The original iPad's charging connector.Andy Boxall/Digital Trends

The back of an original iPad.Andy Boxall/Digital Trends

We chose a ninth-generation 2021 iPad from Apple’s always-reliable refurbished store. It’s obviously much more modern and capable, but it doesn’t deviate far from the design he’s used to with the iPad 2, with its wide bezels and Home button. It’s also much cheaper than buying a brand new 10th-generation iPad when there’s little value in having a dramatically faster processor. The ninth generation’s A13 Bionic chip will still feel like a rocket ship compared to the iPad 2’s A5 chip.

He’ll be able to do more with it, including watch YouTube and BBC iPlayer, as well as download a host of new apps the iPad 1 won’t even consider running. He’ll be able to read his books on a higher resolution, with better quality screen, and not have to mash the Home button when he’s done. He’ll have to get used to iOS 16 — a giant step forward over the versions he’s used to — but otherwise, I expect the transition to be a smooth one. It’s a big reason I’ve pushed both him and my Mum toward Apple products, as they’re consistently easy to learn and use.

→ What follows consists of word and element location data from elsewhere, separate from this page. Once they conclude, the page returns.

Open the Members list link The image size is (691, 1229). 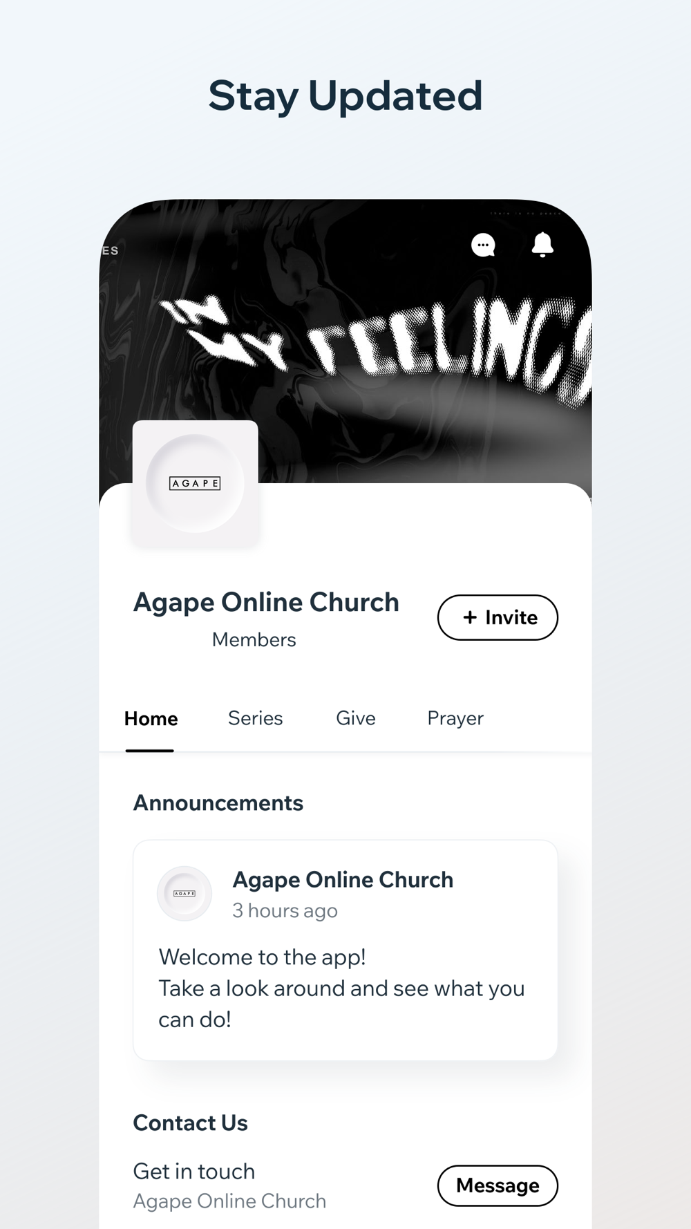[254, 640]
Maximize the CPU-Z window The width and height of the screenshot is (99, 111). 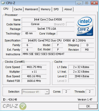[x=86, y=3]
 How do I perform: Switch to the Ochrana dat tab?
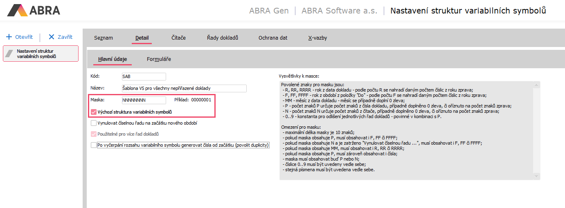click(x=273, y=38)
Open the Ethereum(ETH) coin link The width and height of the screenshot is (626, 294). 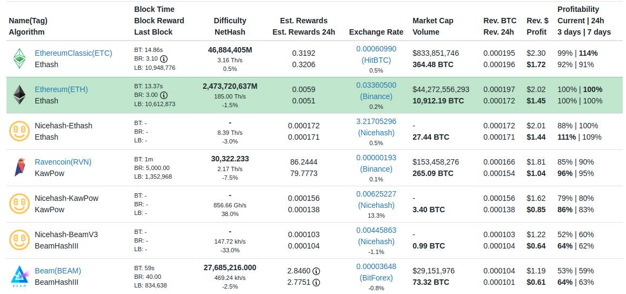click(61, 89)
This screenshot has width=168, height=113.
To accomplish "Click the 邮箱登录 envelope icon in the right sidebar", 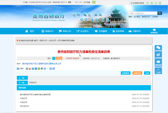I will (158, 63).
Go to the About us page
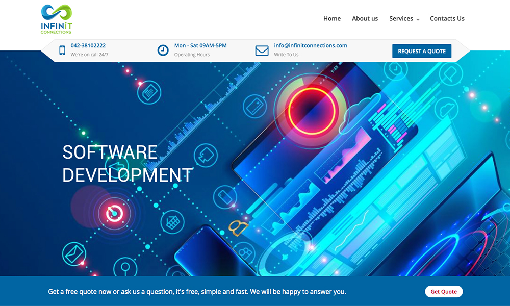This screenshot has height=306, width=510. point(365,18)
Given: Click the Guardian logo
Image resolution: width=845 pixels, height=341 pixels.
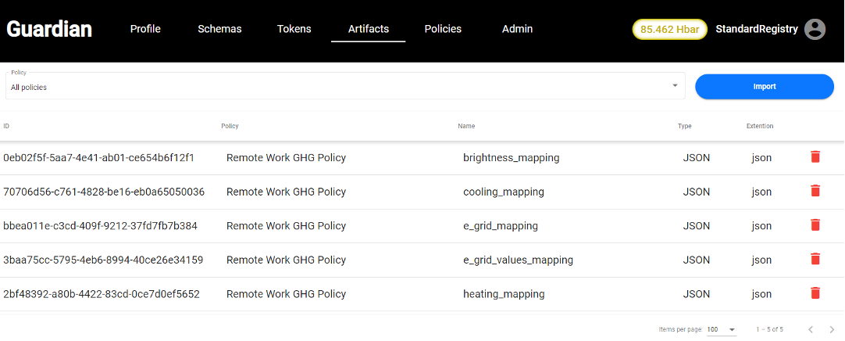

But I’m under no illusion here, I know the new iPad is only coming to replace the iPad 2, and the original iPad will live on and still have daily use. Not only will the 13-year-old iPad live on in my parent’s house, but in entirely the opposite fashion to almost everyone else, he’ll continue to play his games on the oldest iPad, not the newest.

The original iPad’s continued usefulness, and its unfathomably long life, are definitely something I’ll think about before I once again consider upgrading my 2020 iPad Pro.